Throughout the years of war, Hannah wrote a political column for Aufbau, a Jewish weekly. She also published a number of journals in leading Jewish journals. Hannah had a wide audience for her writings.
Arendt’s Earlier Works
Hannah’s first major publication occurred in 1951 with The Origins of Totalitarianism, which argued that modern totalitarianism was a form of government that used terror to control its people.
Arendt’s second major work – The Human Condition – was published in 1958. In this work as well her next work published in 1961, Arendt clearly mentioned that humans were not able to get solutions in established traditions of religion, political authority, philosophy, or even common sense.
Arendt’s Later Works
After attending the trial of Adolf Eichmann in 1961, she published her reports first in The New Yorker and then in 1964, as Eichmann in Jerusalem. She claimed in that publication that Eichmann was more like a puppet rather than evil, an idea that spoiled her reputation with even some of her good friends.

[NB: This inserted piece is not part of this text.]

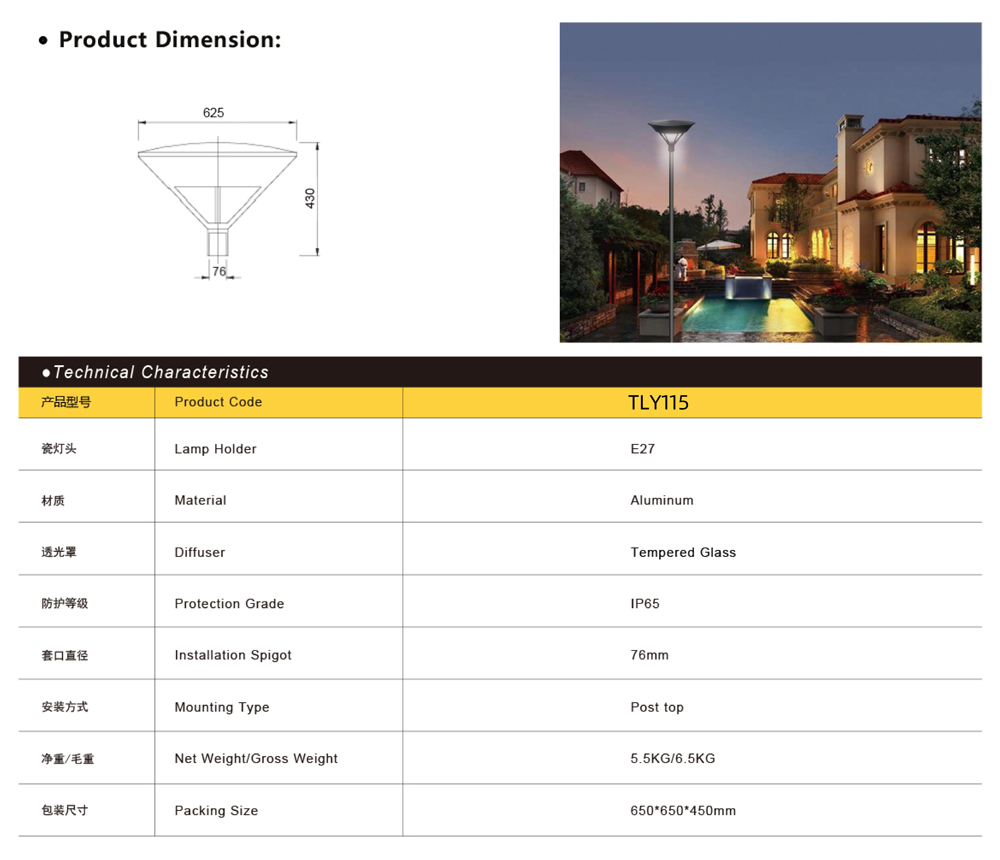This screenshot has height=860, width=1000.
Task: Select the 5.5KG/6.5KG weight value
Action: click(672, 759)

Arendt’s second publication earned her very good academic reputation which led her to a visiting appointment at Princeton University. Her brilliant lectures at the University of Chicago and in the New School of Social Research inspired a number of students in philosophy, political thoughts, history, and religious thoughts.
During late 1960s, Hannah engaged herself in a number of projects like essays on current political problems to war and civil unrest, two-volume edition of Karl Jaspers’ The Great Philosophers, and portraits of men and women who gave some details on the dark times of the 20th century.
During 1973 and 1974, Arendt delivered Gifford lectures in Scotland. Before completing these lectures, however, Hannah died of a heart attack. Later, her lectures were published in 1979 as the The Life of the Mind.